The division into the areas is a combined decision taking into account "real" (wall clock) and "user" (summed time of all threads) time (from the time command). "Wall clock" (real) time is the time one needs to wait till the job is finished, "Summed thread time" (user) is the sum of the times that all individual threads needed, it should be roughly user = numtreads x real. For parallel programs, one can expect that "user" time of the parallel run is larger than for the sequential, due to communication overhead, if it is smaller, that probably means the individual threads could make better use of cache.
area | why | explanation | when to use |
---|---|---|---|
sweet spot | minimal "user" time | = minimal heat production, optimal use of resources | regular use |
good range | linear speedup for "real", with constant or slightly increasing "user" | approaching deadline | |
OK range | slightly less than linear speedup for "real", and slightly increasing "user" | pushing hard to make a deadline | |
avoid | ascending slope in the diagram for "real" and "user" | one actually needs to wait longer compared to the case with fewer cores | NEVER |
Recommended in this case would be to request 8 threads -n 8 --ntasks-per-node 8
but use srun -n 4
, or use --cpus-per-task=2
. OpenFOAM does not seem to benefit from hyperthreading .
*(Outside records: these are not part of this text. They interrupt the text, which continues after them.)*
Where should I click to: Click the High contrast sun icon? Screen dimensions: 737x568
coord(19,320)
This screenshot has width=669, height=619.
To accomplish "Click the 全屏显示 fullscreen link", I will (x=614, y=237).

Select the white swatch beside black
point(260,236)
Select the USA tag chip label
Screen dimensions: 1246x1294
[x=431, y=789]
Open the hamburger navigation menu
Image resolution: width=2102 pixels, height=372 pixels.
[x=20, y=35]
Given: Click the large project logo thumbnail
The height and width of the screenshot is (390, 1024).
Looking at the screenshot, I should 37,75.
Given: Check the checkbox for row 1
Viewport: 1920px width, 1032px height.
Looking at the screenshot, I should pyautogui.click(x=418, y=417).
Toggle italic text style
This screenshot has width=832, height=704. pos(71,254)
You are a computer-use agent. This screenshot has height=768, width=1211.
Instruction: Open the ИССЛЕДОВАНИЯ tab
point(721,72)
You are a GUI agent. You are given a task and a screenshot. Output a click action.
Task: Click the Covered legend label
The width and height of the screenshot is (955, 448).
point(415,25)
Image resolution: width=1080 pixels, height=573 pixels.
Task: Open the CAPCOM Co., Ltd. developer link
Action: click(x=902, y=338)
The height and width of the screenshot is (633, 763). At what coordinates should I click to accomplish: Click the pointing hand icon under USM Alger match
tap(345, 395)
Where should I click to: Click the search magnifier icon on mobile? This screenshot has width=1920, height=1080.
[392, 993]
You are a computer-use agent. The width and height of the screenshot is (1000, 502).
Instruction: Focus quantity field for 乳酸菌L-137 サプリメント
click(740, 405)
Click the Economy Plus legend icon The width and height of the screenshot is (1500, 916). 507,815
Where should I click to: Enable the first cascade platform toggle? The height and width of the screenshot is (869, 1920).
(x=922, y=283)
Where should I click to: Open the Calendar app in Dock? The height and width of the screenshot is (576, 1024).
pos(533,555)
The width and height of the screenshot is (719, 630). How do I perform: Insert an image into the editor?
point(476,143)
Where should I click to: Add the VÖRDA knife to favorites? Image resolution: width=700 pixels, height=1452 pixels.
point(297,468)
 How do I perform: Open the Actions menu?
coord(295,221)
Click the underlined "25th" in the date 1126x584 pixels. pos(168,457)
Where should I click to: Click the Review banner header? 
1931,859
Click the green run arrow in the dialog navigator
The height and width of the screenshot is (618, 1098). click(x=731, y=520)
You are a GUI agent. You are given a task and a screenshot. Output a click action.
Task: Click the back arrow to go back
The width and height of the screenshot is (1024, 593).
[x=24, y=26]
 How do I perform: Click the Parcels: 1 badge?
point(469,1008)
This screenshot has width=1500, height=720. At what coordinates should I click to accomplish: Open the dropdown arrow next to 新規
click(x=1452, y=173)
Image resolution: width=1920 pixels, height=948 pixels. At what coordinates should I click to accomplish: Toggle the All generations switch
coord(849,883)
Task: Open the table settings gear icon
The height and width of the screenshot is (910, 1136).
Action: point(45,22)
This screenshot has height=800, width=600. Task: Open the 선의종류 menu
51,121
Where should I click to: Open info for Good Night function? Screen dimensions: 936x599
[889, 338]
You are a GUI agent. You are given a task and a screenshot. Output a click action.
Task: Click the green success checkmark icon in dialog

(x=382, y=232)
An array (parameter sweep) job#
#!/bin/bash
#SBATCH --job-name=array-parameter-scan ### job name
#SBATCH --output=arrayjob ### output file
#SBATCH --ntasks=10 ### number of cores
#SBATCH --array=13-1800 ### array tasks for parameter sweep
## run job
./myarrayjob $SLURM_ARRAY_TASK_ID
A GPU job#
The GPU scripts can be run only on amp.
The following script reserves 1 gpu (Nvidia A100), uses gpu partition and has time limit 0f 10 minutes.
#!/bin/bash
#SBATCH --job-name=uses-gpu ### job name
#SBATCH -p gpu ### use gpu
#SBATCH --gres=gpu:A100:1 ### specifying the GPU type
#SBATCH -t 00:10:00 ### time limit
./mygpujob
This script reserves 4 gpu without specifying the GPU type.
#!/bin/bash
#SBATCH --job-name=uses-gpu ### job name
#SBATCH -p gpu ### use gpu
#SBATCH --gres=gpu:4 ### number of gpu
#SBATCH -t 00:10:00 ### time limit
./mygpujob
A job using the scratch partition (sequential or OpenMP parallel)#
The following script creates a directory on the scratch partition of the node (fast local storage, that does not require network), runs the job, and copies the output files back into the permanent home-directory once the job is completed.
#!/bin/bash -l
#SBATCH -N 1 ### job name
#SBATCH -t 00:10:00 ### time limit
#SBATCH -J using-scratch ### job name
## creates scratch directory, copy files from working directory to scratch directory, goes to scratch directory
mkdir /state/partition1/scratch-%x-%A
cp -r $SLURM_SUBMIT_DIR/* /state/partition1/scratch-%x-%A/
cd /state/partition1/scratch-%x-%A/
## run job
myjob
## copy files from scratch directory to working directory and remove scratch directory
cp -r /state/partition1/scratch-%x-%A/* $SLURM_SUBMIT_DIR/
rm -rf /state/partition1/scratch-%x-%A
Please note that the scratch is not shared between nodes, so parallel MPI jobs that span multiple nodes cannot access each other's scratch files.